The worker, Judith Penley, was slain three nights later in an ambush at a Cleveland, Tenn., truck stop, but no charges have been filed in her death.
Wayne T. Walker, 37, of Cleveland, was arraigned Monday on charges of felonious assault with intent to commit first-degree murder and conspiracy to commit first-degree murder.
His cousin, James E. Walker, 43, of Ringgold, Ga., was arrested last Thursday and charged with being an accessory before the fact to felonious assault with intent to commit first-degree murder.
Each is scheduled to appear for a preliminary court hearing on Nov. 18.
Mrs. Penley, a 41-year-old Watts Bar Nuclear Plant warehouse worker, was shot to death with a high-powered rifle Sept. 26 as she sat in a car outside the North South Truck Stop.

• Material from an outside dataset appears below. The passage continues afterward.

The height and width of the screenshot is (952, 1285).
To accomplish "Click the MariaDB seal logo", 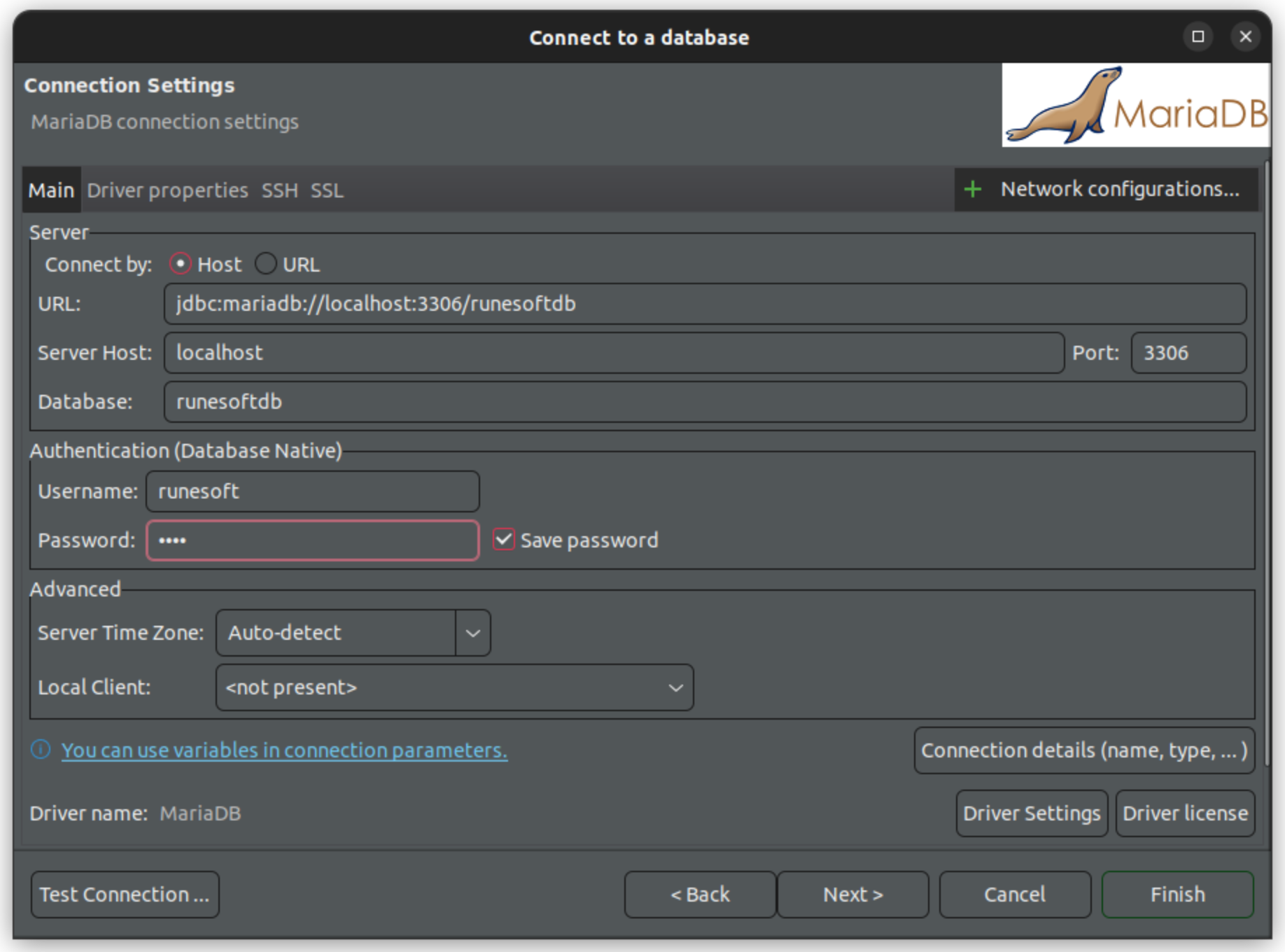I will 1135,106.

Three nights earlier, a man with a shotgun fired three blasts at her as she drove down a country road near her home, leaving 27 pellet holes in her pickup. She was not hurt.
Bradley County investigators have said the attacks do not appear to have been related to Mrs. Penley’s job at Watts Bar.
Sheriff Robert Lawson declined to say whether the Walkers knew Mrs. Penley or whether they were paid for the Sept. 23 attack. Last month, he said investigators had evidence indicating two men had been hired to kill her.
The sheriff also refused Monday to discuss a motive for the assaults, say whether investigators had recovered any weapons or say if more arrests were expected.
Despite the charges against Wayne Walker, Assistant District Attorney General Mike Caputo declined to say whether authorities believe he was the man who fired the shotgun at Mrs. Penley.
″We’re not ... technically calling him the triggerman,″ Caputo said.
The sheriff’s caution extended to a temporary news blackout on the second arrest. Although Wayne Walker surrendered Saturday night, the arrest docket was ordered sealed until Monday’s arraignment.
General Sessions Judge Andrew Bennett ordered Wayne Walker, whom Lawson described as a painter, held under $200,000 bond. James Walker remained in custody under $100,000 bond.
After Mrs. Penley was killed, there was some speculation that her death stemmed from her job. She was among about 4,800 Watts Bar workers interviewed by a Quality Technology Co., a private consulting firm hired by the Tennessee Valley Authority to investigate employee safety concerns.
But the sheriff’s department, Quality Technology and TVA have insisted from the beginning that none of Mrs. Penley’s job complaints was serious enough to get her killed.
FBI Director William Webster issued a statement in October saying his agency had found no link between Mrs. Penley’s slaying and her job at Watts Bar.